## Exercise requirements
Beginning at the top of the data below, write out every line exactly until you reach the line with "07/01 - 07/08 (569, 1697)", and include that line.

== Supplied data ==

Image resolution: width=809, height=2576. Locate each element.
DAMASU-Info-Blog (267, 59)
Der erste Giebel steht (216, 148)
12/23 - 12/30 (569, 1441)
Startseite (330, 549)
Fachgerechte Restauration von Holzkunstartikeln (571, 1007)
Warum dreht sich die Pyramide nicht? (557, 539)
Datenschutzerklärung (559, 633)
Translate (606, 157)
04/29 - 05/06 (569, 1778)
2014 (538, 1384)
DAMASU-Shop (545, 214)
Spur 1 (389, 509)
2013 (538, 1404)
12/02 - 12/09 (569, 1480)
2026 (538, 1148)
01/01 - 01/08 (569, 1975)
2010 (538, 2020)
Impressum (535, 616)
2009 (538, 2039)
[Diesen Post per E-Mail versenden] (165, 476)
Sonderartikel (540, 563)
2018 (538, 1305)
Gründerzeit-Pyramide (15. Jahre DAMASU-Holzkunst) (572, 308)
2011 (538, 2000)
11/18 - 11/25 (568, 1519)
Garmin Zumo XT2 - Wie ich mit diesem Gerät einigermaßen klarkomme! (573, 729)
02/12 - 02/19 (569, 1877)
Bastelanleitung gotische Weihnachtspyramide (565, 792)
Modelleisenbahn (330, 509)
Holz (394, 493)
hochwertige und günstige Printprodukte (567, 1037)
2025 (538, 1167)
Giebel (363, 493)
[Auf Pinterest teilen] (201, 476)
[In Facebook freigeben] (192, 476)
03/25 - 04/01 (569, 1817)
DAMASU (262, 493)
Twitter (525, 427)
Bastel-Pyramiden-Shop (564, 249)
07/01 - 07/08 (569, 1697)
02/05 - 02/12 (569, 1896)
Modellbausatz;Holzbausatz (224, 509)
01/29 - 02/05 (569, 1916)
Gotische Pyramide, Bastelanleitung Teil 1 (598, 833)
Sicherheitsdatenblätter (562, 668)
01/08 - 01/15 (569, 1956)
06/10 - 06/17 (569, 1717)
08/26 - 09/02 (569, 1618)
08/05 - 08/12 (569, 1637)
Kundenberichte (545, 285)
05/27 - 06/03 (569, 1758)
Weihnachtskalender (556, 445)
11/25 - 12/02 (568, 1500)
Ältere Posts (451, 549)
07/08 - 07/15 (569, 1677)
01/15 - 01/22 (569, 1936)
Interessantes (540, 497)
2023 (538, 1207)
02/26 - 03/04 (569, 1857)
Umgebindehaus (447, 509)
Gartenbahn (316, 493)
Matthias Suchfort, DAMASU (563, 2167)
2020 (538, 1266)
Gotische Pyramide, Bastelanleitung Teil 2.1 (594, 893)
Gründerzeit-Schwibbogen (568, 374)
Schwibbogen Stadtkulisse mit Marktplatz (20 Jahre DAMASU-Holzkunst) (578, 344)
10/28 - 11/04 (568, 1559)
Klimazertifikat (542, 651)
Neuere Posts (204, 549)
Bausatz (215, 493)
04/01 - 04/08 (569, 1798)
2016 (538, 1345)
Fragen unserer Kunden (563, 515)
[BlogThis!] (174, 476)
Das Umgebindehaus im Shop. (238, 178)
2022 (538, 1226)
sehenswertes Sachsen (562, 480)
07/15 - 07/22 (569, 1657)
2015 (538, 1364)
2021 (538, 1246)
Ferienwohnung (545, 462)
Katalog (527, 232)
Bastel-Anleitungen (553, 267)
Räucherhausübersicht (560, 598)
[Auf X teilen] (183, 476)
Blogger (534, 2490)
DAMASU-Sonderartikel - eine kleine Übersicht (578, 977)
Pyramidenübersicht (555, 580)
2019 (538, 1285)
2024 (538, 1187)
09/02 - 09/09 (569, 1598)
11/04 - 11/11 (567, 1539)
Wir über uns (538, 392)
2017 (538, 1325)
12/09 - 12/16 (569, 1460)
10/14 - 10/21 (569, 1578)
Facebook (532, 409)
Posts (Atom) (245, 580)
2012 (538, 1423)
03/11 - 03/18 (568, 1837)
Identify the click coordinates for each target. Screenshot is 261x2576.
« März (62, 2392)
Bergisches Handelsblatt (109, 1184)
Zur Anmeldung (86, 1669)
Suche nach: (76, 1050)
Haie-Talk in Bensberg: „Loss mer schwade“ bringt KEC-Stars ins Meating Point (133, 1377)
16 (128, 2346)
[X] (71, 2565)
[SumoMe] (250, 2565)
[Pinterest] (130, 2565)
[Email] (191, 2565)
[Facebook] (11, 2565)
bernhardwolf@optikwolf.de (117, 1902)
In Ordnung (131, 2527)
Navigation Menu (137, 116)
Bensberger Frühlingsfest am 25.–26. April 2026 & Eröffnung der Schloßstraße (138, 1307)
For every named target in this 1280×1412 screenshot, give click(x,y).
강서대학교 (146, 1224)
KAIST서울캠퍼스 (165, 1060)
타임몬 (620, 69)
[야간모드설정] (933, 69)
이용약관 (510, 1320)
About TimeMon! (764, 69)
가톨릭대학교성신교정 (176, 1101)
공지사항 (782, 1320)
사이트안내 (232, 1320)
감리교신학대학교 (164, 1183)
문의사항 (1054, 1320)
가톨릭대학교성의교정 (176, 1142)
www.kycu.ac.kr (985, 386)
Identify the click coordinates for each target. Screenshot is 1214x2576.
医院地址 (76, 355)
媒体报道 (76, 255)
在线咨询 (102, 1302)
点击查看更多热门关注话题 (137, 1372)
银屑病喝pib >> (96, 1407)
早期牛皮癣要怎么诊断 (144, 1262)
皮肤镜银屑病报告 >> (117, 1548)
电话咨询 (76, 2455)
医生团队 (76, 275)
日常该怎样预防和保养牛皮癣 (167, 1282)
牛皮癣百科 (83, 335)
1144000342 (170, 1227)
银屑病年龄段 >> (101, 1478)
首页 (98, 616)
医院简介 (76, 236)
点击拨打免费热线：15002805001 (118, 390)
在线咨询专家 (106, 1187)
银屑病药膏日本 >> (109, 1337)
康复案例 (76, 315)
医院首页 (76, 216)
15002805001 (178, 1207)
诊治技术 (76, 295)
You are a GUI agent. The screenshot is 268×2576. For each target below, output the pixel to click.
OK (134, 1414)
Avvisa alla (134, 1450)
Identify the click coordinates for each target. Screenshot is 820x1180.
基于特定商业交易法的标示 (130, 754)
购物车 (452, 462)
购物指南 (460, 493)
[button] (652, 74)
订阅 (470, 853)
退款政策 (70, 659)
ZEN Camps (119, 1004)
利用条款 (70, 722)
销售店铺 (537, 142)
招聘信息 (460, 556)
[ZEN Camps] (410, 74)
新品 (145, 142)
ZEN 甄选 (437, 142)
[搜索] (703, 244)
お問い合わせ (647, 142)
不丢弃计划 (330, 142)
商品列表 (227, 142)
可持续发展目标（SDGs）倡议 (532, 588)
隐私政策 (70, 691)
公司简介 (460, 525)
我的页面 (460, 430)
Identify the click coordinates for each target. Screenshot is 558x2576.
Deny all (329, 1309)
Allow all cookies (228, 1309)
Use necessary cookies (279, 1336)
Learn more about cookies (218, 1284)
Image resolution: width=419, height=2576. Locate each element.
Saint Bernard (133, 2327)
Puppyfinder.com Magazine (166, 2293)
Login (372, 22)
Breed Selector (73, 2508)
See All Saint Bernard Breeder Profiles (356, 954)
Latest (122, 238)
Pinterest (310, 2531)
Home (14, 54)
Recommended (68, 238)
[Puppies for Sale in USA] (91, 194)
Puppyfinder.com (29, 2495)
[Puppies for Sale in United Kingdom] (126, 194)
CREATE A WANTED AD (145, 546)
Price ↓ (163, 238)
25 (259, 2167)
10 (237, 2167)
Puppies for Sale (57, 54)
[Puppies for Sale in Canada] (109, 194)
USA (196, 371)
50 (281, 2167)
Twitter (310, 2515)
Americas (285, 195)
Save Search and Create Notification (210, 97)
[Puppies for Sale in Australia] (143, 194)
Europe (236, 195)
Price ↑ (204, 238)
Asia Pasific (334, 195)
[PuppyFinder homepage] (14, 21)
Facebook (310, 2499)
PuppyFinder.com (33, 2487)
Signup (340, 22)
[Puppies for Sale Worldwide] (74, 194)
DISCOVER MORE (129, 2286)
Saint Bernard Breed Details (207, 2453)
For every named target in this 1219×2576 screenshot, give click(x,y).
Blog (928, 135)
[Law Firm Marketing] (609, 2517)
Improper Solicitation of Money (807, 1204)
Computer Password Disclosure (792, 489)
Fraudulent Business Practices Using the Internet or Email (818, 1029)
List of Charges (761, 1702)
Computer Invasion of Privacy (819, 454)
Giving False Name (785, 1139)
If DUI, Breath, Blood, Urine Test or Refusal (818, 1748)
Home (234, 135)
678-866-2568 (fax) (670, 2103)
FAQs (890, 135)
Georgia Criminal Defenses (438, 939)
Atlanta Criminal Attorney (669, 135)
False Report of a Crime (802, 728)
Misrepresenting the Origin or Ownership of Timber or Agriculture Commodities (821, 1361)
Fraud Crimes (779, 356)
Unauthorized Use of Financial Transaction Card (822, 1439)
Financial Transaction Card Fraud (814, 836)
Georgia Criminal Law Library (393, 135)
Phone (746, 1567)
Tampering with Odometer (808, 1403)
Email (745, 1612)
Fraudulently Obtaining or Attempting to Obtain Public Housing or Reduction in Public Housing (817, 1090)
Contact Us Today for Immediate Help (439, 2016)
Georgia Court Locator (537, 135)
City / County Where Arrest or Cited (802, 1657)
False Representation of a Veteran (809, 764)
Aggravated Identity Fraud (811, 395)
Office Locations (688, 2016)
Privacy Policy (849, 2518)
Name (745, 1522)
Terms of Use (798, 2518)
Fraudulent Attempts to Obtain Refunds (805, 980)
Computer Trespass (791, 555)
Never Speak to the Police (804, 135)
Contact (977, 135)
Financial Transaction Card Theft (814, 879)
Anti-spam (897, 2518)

===

## Solved problem
Image resolution: width=809, height=2576. Locate each element.
DAMASU-Info-Blog (267, 59)
Der erste Giebel steht (216, 148)
12/23 - 12/30 (569, 1441)
Startseite (330, 549)
Fachgerechte Restauration von Holzkunstartikeln (571, 1007)
Warum dreht sich die Pyramide nicht? (557, 539)
Datenschutzerklärung (559, 633)
Translate (606, 157)
04/29 - 05/06 (569, 1778)
2014 (538, 1384)
DAMASU-Shop (545, 214)
Spur 1 (389, 509)
2013 (538, 1404)
12/02 - 12/09 (569, 1480)
2026 (538, 1148)
01/01 - 01/08 (569, 1975)
2010 (538, 2020)
Impressum (535, 616)
2009 (538, 2039)
[Diesen Post per E-Mail versenden] (165, 476)
Sonderartikel (540, 563)
2018 (538, 1305)
Gründerzeit-Pyramide (15. Jahre DAMASU-Holzkunst) (572, 308)
2011 (538, 2000)
11/18 - 11/25 (568, 1519)
Garmin Zumo XT2 - Wie ich mit diesem Gerät einigermaßen klarkomme! (573, 729)
02/12 - 02/19 (569, 1877)
Bastelanleitung gotische Weihnachtspyramide (565, 792)
Modelleisenbahn (330, 509)
Holz (394, 493)
hochwertige und günstige Printprodukte (567, 1037)
2025 (538, 1167)
Giebel (363, 493)
[Auf Pinterest teilen] (201, 476)
[In Facebook freigeben] (192, 476)
03/25 - 04/01 (569, 1817)
DAMASU (262, 493)
Twitter (525, 427)
Bastel-Pyramiden-Shop (564, 249)
07/01 - 07/08 (569, 1697)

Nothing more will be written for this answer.